The United States and Europe experienced the fastest growth among major EV markets, reaching more than 40% year-on-year, closely followed by China at about 35%. Nevertheless, the United States remains the smallest market of the three, with around 100 GWh in 2023, compared to 185 GWh in Europe and 415 GWh in China. In the rest of the world, battery demand growth jumped to more than 70% in 2023 compared to 2022, as a result of increasing EV sales.
In China, PHEVs accounted for about one-third of total electric car sales in 2023 and 18% of battery demand, up from one-quarter of total sales in 2022 and 17% of sales in 2021. PHEV batteries are smaller than those used in BEVs, thereby contributing less to increasing battery demand. In recent years, Chinese carmakers have also been marketing more extended-range EVs (EREVs), which use an electric motor as their unique powertrain but have a combustion engine that can be used to recharge the battery when needed. EREVs typically have a battery size about twice that of a PHEV, enabling a real-world electric range of around 150 km compared to 65 km for traditional PHEVs. With an ICE on board, EREVs can reach ranges of around 1 000 km when needed. In 2023, EREVs accounted for 25% of PHEV sales in China, up from about 15% in 2021-2022. Negligible EREV sales are recorded in other regions.

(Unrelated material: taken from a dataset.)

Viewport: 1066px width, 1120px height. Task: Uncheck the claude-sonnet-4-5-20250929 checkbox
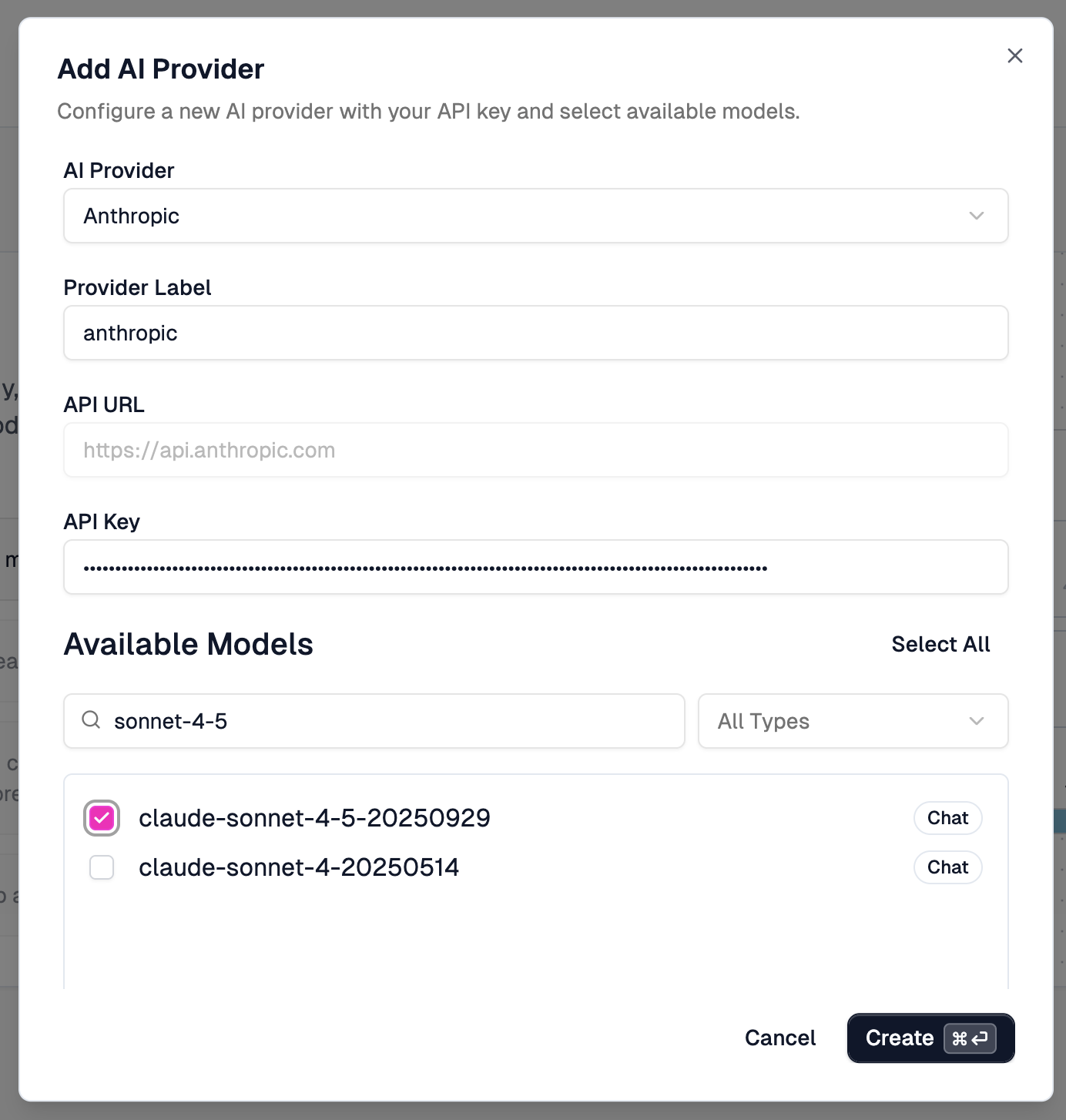(x=102, y=818)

Electric vehicle battery demand by region, 2016-2023
OpenMore batteries means extracting and refining greater quantities of critical raw materials, particularly lithium, cobalt and nickel
Rising EV battery demand is the greatest contributor to increasing demand for critical metals like lithium. Battery demand for lithium stood at around 140 kt in 2023, 85% of total lithium demand and up more than 30% compared to 2022; for cobalt, demand for batteries was up 15% at 150 kt, 70% of the total. To a lesser extent, battery demand growth contributes to increasing total demand for nickel, accounting for over 10% of total nickel demand. Battery demand for nickel stood at almost 370 kt in 2023, up nearly 30% compared to 2022.

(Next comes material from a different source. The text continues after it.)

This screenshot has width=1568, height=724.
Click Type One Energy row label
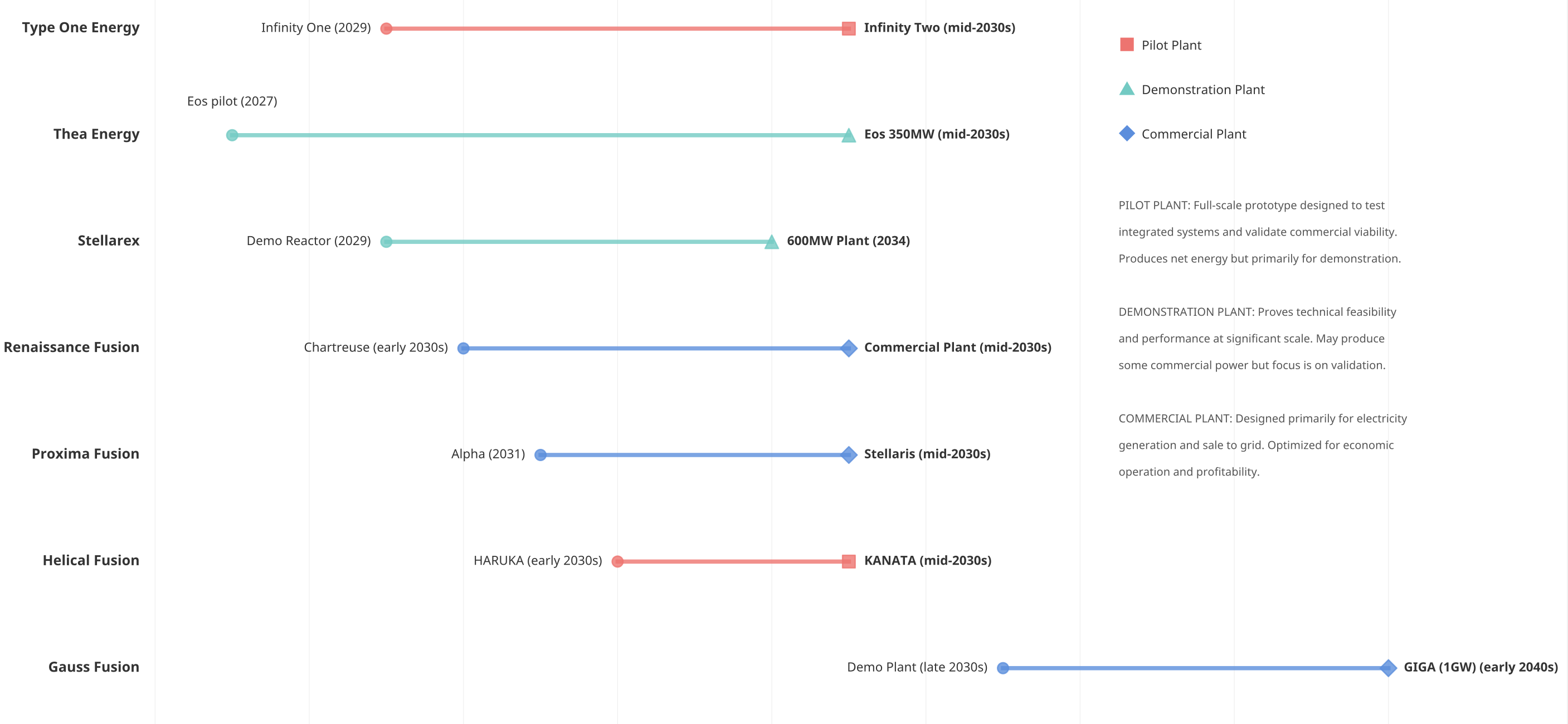(x=80, y=27)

High levels of investment in mining and refining in the past 5 years have ensured that global supply can comfortably meet demand today, not only for EVs but also in historical markets including portable electronics, ceramics, metals and alloys. In 2023, the supply of cobalt and nickel exceeded demand by 6.5% and 8%, and supply of lithium by over 10%, thereby bringing down critical mineral prices and battery costs. While low critical mineral prices help bring battery costs down, they also imply lower cash flows and narrower margins for mining companies. Compared to just a few years earlier, overcapacity means that many companies are now struggling to stay afloat (see later section on trends in the EV industry). Mining and refining will need to continue growing quickly to meet future demand, to avoid supply chain bottlenecks and make supply chains more resilient to potential disruptions. Doing so will also require striking a balance between remaining profitable while competing on prices. Innovative technologies such as sodium-ion batteries can potentially mitigate demand for critical minerals, together with the rise of mature battery chemistries requiring lower amounts of critical metals, such as lithium iron phosphate (LFP).
Battery production is located close to demand centres, with international partnerships playing an important role in global expansion
The majority of battery demand for EVs today can be met with domestic or regional production in China, Europe and the United States. However, the share of imports remains relatively large in Europe and the United States, meeting more than 20% and more than 30% of EV battery demand, respectively. China is the world’s largest EV battery exporter, with around 12% of its EV batteries being exported.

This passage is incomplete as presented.